EXERCISE REQUIREMENTS:
Reproduce the items from the beginning through the line containing "Looking at the", both ends included, and omit the pictures.

TASK MATERIAL:

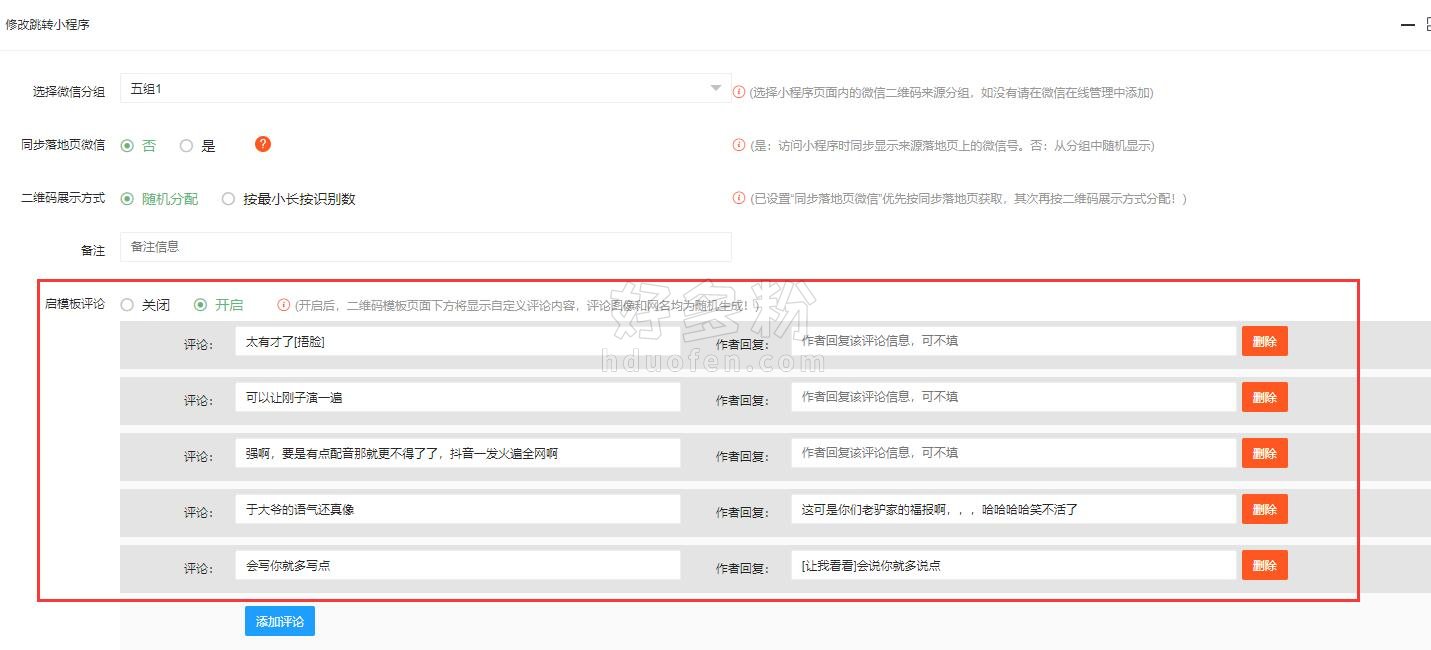Image resolution: width=1431 pixels, height=650 pixels.
Task: Delete the 太有才了[捂脸] comment row
Action: 1264,341
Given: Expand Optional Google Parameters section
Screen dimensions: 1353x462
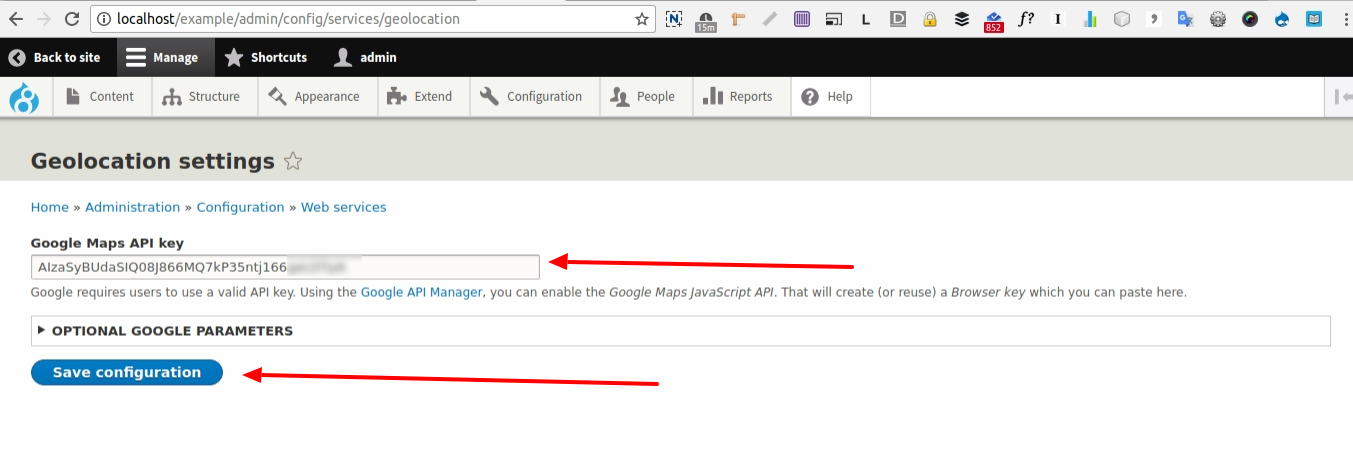Looking at the screenshot, I should pyautogui.click(x=171, y=330).
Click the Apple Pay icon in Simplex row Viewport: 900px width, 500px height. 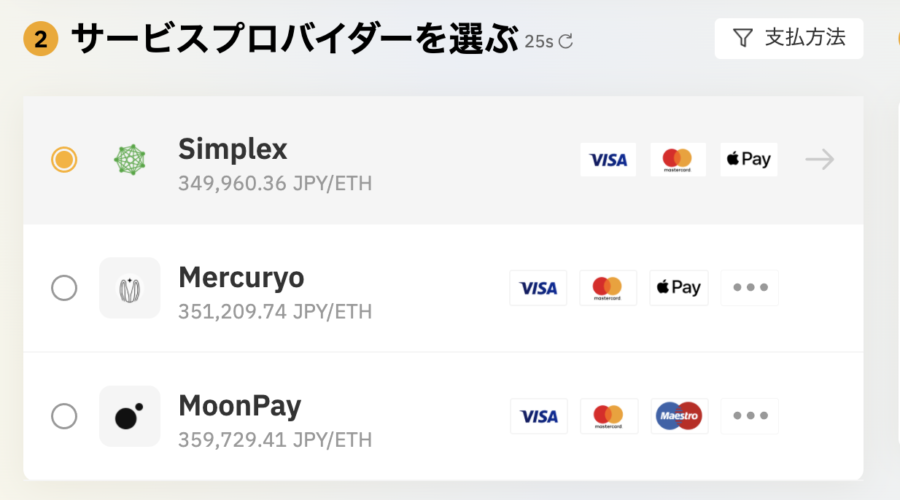point(749,160)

CORRECT RESULT:
Image resolution: width=1431 pixels, height=650 pixels.
Task: Delete the 太有才了[捂脸] comment row
Action: 1264,341
Given: Expand Optional Google Parameters section
Screen dimensions: 1353x462
Looking at the screenshot, I should pyautogui.click(x=171, y=330).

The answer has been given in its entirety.